Alfalfa (Medicago sativa L.) is one of the most widely planted forages worldwide. It is rich in anthocyanins, polyphenols, amino acids, and other functional flavor non-volatile metabolites (NVMs). Its various germplasms and plant parts differ markedly with regard to quality components; however, a rigorous assessment of these differences is lacking, which hampers the optimization and diversified use of alfalfa. Using a targeted metabolomics approach based on UHPLC-Q Exactive-MS, we absolutely quantified 60 non-volatile metabolites (including catechins, flavonoids, amino acids, alkaloids, theaflavins, and phenolic acids) in the stem, leaf, and flower tissues of eight alfalfa germplasms, among which 43 were identified as alfalfa-associated quality NVMs. Six catechin components (epigallocatechin gallate [EGCG], catechin [C], epicatechin [EC], epigallocatechin [EGC], gallocatechin gallate [GCG], and epicatechin gallate [ECG]) were first identified, of which EGCG showed the highest content (0.241 mg/g). Overall, stem tissue was rich in catechins and phenolic acids, flower tissue was rich in flavonoids, SAAs, BAAs, and OAAs, and leaf tissue was rich in UAAs and (UAAs+SAAs)/BAAs. Meanwhile, 35zg germplasm stem was rich in catechins, 207kc flower was rich in flavonoids, phenolic acids, and BAAs, 260dy flower was rich in SAAs and OAAs, and 207kc leaf was rich in UAAs. A total of 18 differential NVMs, including 10 amino acids, 4 catechins, and 4 flavonoids, were screened according to the significant difference values, variable importance in projection, heatmapping, and classification analyses. Tissue classification analysis showed that alfalfa stems and leaves were rich in glutamic acid (producing an umami taste), EGCG, catechin (C), epicatechin (EC), and epigallocatechin (EGC) (with an intense taste). Meanwhile, flowers were rich in prunin, myricetin, and quercetin 3-O-D-glucose-7-O-D-gentiobioside (producing an astringent taste), whereas valine, leucine, isoleucine, methionine, citrulline, and histidine resulted in a bitter taste.
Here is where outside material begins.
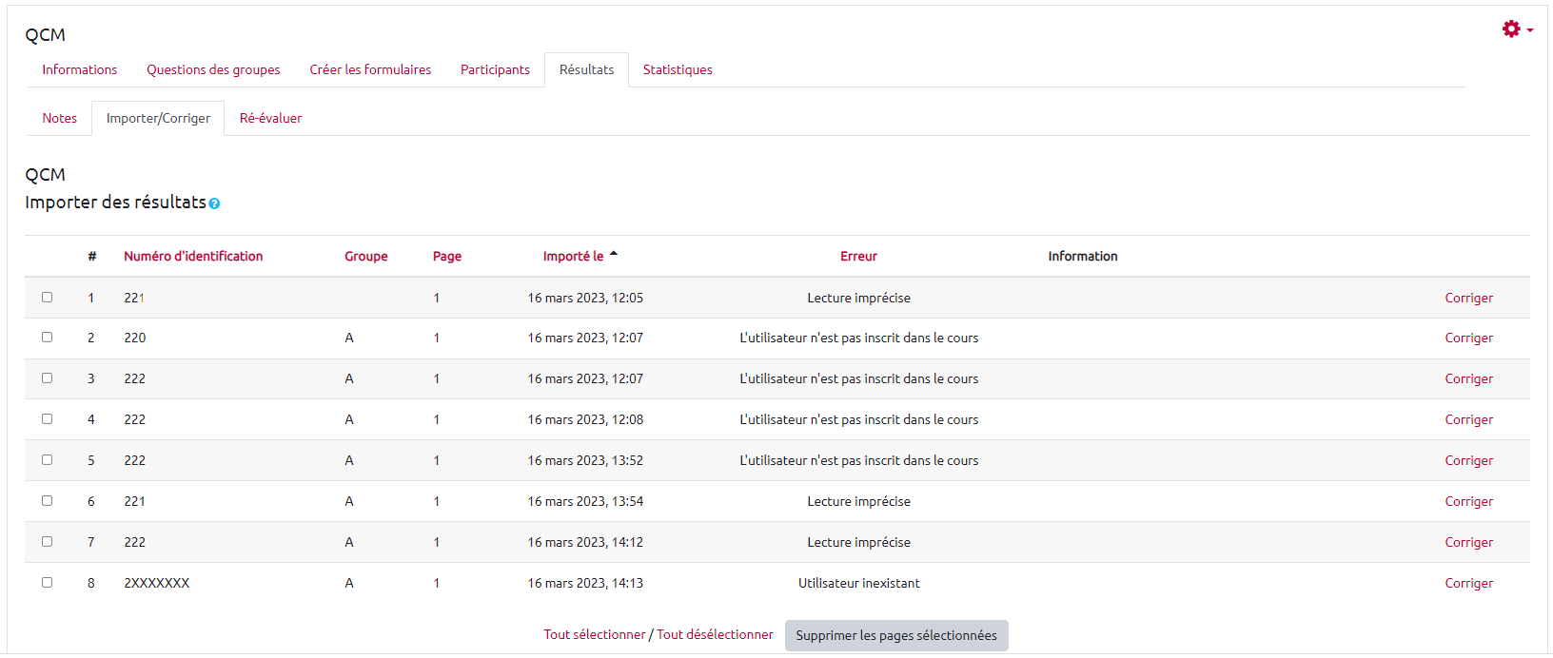Click the sort arrow next to Importé le
1553x658 pixels.
[x=614, y=254]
Germplasm classification analysis showed that 35zg was confirmed to be rich in EGCG, C, EC, and EGC (with an intense taste), and the L-tyrosine, valine, leucine, and citrulline contents (which result in a bitter and astringent taste) were low. Our results provide theoretical and technical support for the characteristic analysis and diversified utilization of alfalfa materials and the development of characteristic herbal tea products.